Хлебников поглядел на него растерянным, диким взором, но тотчас же отвернулся. Губы его чмокнули, медленно раскрылись, и из них вырвалось короткое, бессмысленное хрипение. Тупое, раздражающее ощущение, похожее на то, которое предшествует обмороку, похожее на приторную щекотку, тягуче заныло в груди и в животе у Ромашова.

– Тебя били? Да? Ну, скажи же. Да? Сядь здесь, сядь со мною.

Он потянул Хлебникова за рукав вниз. Солдат, точно складной манекен, как-то нелепо-легко и послушно упал на мокрую траву, рядом с подпоручиком.

– Куда ты шел? – спросил Ромашов.

Хлебников молчал, сидя в неловкой позе с неестественно выпрямленными ногами. Ромашов видел, как его голова постепенно, едва заметными толчками опускалась на грудь. Опять послышался подпоручику короткий хриплый звук, и в душе у него шевельнулась жуткая жалость.

– Ты хотел убежать? Надень же шапку. Послушай, Хлебников, я теперь тебе не начальник, я сам – несчастный, одинокий, убитый человек. Тебе тяжело? Больно? Поговори же со мной откровенно. Может быть, ты хотел бы убить себя? – спрашивал Ромашов бессвязным шепотом.

Что-то щелкнуло и забурчало в горле у Хлебникова, но он продолжал молчать. В то же время Ромашов заметил, что солдат дрожит частой, мелкой дрожью: дрожала его голова, дрожали с тихим стуком челюсти. На секунду офицеру сделалось страшно. Эта бессонная лихорадочная ночь, чувство одиночества, ровный, матовый, неживой свет луны, чернеющая глубина выемки под ногами, и рядом с ним молчаливый, обезумевший от побоев солдат – все, все представилось ему каким-то нелепым, мучительным сновидением, вроде тех снов, которые, должно быть, будут сниться людям в самые последние дни мира.

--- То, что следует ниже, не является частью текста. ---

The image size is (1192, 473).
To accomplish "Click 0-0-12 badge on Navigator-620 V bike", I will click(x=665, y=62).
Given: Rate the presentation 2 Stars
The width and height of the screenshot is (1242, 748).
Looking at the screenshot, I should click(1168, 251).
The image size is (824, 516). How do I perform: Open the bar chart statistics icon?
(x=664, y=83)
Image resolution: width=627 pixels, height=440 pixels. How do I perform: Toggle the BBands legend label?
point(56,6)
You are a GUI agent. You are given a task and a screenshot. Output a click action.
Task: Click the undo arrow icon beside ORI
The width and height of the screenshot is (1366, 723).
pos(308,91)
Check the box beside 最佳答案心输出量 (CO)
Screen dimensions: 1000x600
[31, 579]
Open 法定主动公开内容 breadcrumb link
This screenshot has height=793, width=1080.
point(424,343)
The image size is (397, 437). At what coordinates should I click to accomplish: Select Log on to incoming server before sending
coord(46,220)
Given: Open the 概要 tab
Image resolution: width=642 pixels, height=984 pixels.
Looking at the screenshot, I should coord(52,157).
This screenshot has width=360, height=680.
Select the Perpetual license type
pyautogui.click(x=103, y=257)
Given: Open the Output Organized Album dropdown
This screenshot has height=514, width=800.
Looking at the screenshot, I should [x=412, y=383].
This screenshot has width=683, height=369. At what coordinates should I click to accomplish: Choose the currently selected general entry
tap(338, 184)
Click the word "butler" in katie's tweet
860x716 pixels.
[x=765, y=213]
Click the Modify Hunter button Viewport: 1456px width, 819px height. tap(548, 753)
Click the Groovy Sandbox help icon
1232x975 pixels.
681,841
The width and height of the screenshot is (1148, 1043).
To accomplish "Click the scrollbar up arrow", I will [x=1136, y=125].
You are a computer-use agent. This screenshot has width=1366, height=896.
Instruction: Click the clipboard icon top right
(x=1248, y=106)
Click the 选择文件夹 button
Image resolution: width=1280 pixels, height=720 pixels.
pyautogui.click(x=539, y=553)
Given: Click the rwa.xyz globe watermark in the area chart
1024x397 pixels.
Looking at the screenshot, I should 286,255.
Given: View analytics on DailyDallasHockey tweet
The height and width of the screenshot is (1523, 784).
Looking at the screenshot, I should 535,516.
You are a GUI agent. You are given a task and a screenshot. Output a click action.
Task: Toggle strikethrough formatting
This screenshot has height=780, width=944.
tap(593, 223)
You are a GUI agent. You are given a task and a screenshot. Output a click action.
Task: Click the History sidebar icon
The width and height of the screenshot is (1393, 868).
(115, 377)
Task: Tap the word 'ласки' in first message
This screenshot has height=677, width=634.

Но вдруг прилив теплого, самозабвенного, бесконечного сострадания охватил его душу. И, чувствуя свое личное горе маленьким и пустячным, чувствуя себя взрослым и умным в сравнении с этим забитым, затравленным человеком, он нежно и крепко обнял Хлебникова за шею, притянул к себе и заговорил горячо, со страстной убедительностью:

– Хлебников, тебе плохо? И мне нехорошо, голубчик, мне тоже нехорошо, поверь мне. Я ничего не понимаю из того, что делается на свете. Все – какая-то дикая, бессмысленная, жестокая чепуха! Но надо терпеть, мой милый, надо терпеть… Это надо.

Низко склоненная голова Хлебникова вдруг упала на колени Ромашову. И солдат, цепко обвив руками ноги офицера, прижавшись к ним лицом, затрясся всем телом, задыхаясь и корчась от подавляемых рыданий.

– Не могу больше… – лепетал Хлебников бессвязно, – не могу я, барин, больше… Ох, Господи… Бьют, смеются… взводный денег просит, отделенный кричит… Где взять? Живот у меня надорванный… еще мальчонком надорвал… Кила у меня, барин… Ох, Господи, Господи!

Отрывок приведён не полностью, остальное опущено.